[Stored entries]
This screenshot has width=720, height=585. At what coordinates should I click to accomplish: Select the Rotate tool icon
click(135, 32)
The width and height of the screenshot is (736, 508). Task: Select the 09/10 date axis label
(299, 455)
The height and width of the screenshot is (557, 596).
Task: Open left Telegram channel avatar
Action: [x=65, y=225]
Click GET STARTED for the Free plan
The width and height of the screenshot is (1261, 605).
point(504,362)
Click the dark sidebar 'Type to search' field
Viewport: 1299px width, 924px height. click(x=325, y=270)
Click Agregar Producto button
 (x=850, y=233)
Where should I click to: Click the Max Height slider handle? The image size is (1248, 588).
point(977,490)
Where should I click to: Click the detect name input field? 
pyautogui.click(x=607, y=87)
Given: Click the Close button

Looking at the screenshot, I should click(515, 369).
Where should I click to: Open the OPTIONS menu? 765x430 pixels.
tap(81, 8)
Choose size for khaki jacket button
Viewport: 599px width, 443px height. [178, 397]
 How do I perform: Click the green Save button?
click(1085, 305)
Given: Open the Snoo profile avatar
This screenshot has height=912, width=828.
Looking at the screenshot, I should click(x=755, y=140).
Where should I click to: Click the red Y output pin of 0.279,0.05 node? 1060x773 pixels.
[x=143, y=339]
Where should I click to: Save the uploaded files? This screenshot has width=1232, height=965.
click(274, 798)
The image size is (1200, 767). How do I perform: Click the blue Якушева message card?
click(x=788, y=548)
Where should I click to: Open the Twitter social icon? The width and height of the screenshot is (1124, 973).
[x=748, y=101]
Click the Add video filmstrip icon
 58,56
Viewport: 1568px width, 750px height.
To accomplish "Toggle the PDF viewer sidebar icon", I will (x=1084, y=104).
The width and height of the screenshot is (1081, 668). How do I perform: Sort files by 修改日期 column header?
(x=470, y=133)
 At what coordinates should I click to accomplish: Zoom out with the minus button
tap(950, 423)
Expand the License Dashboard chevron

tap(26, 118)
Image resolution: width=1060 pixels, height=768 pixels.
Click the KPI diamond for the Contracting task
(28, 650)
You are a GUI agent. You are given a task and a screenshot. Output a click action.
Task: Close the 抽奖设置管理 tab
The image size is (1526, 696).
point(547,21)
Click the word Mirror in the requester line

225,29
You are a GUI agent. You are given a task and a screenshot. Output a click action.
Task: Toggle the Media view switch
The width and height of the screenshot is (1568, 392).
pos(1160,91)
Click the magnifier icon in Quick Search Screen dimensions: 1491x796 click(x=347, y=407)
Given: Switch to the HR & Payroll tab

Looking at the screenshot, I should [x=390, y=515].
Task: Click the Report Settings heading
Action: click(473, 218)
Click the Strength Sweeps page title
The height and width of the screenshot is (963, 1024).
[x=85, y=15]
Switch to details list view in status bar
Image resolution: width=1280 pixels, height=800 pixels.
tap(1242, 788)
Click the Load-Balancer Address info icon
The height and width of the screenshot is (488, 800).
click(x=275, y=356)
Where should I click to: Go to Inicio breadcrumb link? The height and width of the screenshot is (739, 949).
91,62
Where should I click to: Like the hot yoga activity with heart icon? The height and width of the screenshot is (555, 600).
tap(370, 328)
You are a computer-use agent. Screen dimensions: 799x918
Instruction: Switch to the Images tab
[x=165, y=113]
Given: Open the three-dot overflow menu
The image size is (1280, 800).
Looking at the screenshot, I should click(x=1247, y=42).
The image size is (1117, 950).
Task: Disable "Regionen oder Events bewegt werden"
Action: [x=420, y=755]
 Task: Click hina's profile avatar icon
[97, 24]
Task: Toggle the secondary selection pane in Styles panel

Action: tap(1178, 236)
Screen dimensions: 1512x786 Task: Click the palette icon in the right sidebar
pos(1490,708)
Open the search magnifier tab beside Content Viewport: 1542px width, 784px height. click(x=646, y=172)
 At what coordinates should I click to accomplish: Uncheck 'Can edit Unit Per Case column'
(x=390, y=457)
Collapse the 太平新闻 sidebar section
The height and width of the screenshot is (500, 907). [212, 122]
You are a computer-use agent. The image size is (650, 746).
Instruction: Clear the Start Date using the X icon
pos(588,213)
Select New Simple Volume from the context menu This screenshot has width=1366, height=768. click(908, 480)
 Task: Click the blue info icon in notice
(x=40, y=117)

■ Exercise instructions
Pull out every line in the data above that has the word "agent".

■ Solution to this exercise
You are a GUI agent. You are given a task and a screenshot. Output a click action.
You are a GUI agent. You are given a task and a screenshot. Output a click action.
You are a computer-use agent. Screen dimensions: 799x918
You are a computer-use agent. The image size is (650, 746).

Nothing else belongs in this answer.